===== PROVIDED RECORDS

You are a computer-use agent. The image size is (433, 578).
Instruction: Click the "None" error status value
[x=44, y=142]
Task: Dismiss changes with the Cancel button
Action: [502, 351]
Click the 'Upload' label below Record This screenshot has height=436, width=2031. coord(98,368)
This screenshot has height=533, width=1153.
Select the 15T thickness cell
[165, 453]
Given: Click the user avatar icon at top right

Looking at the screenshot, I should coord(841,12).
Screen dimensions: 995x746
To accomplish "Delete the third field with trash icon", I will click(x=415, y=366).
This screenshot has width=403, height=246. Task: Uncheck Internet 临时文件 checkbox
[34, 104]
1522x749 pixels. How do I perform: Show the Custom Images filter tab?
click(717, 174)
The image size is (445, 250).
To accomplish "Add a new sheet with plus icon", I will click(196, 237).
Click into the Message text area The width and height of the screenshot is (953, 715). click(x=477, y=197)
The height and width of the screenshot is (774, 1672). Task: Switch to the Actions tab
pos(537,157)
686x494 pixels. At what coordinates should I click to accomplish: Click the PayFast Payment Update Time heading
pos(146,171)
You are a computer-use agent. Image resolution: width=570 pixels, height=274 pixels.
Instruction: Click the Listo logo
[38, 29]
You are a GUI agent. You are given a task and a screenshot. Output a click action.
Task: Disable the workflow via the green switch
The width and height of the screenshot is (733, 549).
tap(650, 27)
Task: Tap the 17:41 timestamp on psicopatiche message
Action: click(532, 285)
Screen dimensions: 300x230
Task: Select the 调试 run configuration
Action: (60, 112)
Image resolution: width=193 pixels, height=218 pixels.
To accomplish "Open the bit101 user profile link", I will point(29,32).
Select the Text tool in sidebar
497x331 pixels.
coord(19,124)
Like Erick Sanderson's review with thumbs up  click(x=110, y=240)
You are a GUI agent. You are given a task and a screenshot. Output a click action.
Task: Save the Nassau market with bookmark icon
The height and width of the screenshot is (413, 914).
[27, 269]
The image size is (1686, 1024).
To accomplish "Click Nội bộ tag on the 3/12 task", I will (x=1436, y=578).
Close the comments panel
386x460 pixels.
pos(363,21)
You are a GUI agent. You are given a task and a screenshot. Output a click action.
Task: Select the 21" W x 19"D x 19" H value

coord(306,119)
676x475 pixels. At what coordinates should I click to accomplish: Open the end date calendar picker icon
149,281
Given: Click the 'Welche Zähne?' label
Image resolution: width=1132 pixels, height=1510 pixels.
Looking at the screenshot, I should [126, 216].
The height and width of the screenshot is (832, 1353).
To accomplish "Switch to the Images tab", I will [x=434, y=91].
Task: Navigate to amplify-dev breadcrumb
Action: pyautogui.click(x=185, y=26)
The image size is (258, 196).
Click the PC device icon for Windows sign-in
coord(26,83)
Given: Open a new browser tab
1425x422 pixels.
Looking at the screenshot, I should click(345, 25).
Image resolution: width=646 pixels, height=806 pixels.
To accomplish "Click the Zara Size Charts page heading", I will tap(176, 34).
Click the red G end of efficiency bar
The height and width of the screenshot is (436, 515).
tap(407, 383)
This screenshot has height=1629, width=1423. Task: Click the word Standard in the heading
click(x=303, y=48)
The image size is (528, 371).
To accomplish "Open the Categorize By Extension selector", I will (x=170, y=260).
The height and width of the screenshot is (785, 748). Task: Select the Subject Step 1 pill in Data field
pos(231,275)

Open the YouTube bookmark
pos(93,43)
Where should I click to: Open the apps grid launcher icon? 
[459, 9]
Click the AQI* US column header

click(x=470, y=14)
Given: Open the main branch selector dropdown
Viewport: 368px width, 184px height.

==========

### [DIRECTIONS FOR THIS TASK]
Would you please give all of the entries above once more, exactly as they are?

### [RESPONSE TO THE EXERCISE]
You are a computer-use agent. The image size is (433, 578).
Instruction: Click the "None" error status value
[x=44, y=142]
Task: Dismiss changes with the Cancel button
Action: [502, 351]
Click the 'Upload' label below Record This screenshot has height=436, width=2031. coord(98,368)
This screenshot has height=533, width=1153.
Select the 15T thickness cell
[165, 453]
Given: Click the user avatar icon at top right

Looking at the screenshot, I should coord(841,12).
Screen dimensions: 995x746
To accomplish "Delete the third field with trash icon", I will click(x=415, y=366).
This screenshot has width=403, height=246. Task: Uncheck Internet 临时文件 checkbox
[34, 104]
1522x749 pixels. How do I perform: Show the Custom Images filter tab?
click(717, 174)
The image size is (445, 250).
To accomplish "Add a new sheet with plus icon", I will click(196, 237).
Click into the Message text area The width and height of the screenshot is (953, 715). click(x=477, y=197)
The height and width of the screenshot is (774, 1672). Task: Switch to the Actions tab
pos(537,157)
686x494 pixels. At what coordinates should I click to accomplish: Click the PayFast Payment Update Time heading
pos(146,171)
You are a computer-use agent. Image resolution: width=570 pixels, height=274 pixels.
Instruction: Click the Listo logo
[38, 29]
You are a GUI agent. You are given a task and a screenshot. Output a click action.
Task: Disable the workflow via the green switch
The width and height of the screenshot is (733, 549).
tap(650, 27)
Task: Tap the 17:41 timestamp on psicopatiche message
Action: click(532, 285)
Screen dimensions: 300x230
Task: Select the 调试 run configuration
Action: (60, 112)
Image resolution: width=193 pixels, height=218 pixels.
To accomplish "Open the bit101 user profile link", I will point(29,32).
Select the Text tool in sidebar
497x331 pixels.
coord(19,124)
Like Erick Sanderson's review with thumbs up  click(x=110, y=240)
You are a GUI agent. You are given a task and a screenshot. Output a click action.
Task: Save the Nassau market with bookmark icon
The height and width of the screenshot is (413, 914).
[27, 269]
The image size is (1686, 1024).
To accomplish "Click Nội bộ tag on the 3/12 task", I will (x=1436, y=578).
Close the comments panel
386x460 pixels.
pos(363,21)
You are a GUI agent. You are given a task and a screenshot. Output a click action.
Task: Select the 21" W x 19"D x 19" H value

coord(306,119)
676x475 pixels. At what coordinates should I click to accomplish: Open the end date calendar picker icon
149,281
Given: Click the 'Welche Zähne?' label
Image resolution: width=1132 pixels, height=1510 pixels.
Looking at the screenshot, I should [126, 216].
The height and width of the screenshot is (832, 1353).
To accomplish "Switch to the Images tab", I will [x=434, y=91].
Task: Navigate to amplify-dev breadcrumb
Action: pyautogui.click(x=185, y=26)
The image size is (258, 196).
Click the PC device icon for Windows sign-in
coord(26,83)
Given: Open a new browser tab
1425x422 pixels.
Looking at the screenshot, I should click(345, 25).
Image resolution: width=646 pixels, height=806 pixels.
To accomplish "Click the Zara Size Charts page heading", I will tap(176, 34).
Click the red G end of efficiency bar
The height and width of the screenshot is (436, 515).
tap(407, 383)
This screenshot has height=1629, width=1423. Task: Click the word Standard in the heading
click(x=303, y=48)
The image size is (528, 371).
To accomplish "Open the Categorize By Extension selector", I will (x=170, y=260).
The height and width of the screenshot is (785, 748). Task: Select the Subject Step 1 pill in Data field
pos(231,275)

Open the YouTube bookmark
pos(93,43)
Where should I click to: Open the apps grid launcher icon? 
[459, 9]
Click the AQI* US column header

click(x=470, y=14)
Given: Open the main branch selector dropdown
Viewport: 368px width, 184px height.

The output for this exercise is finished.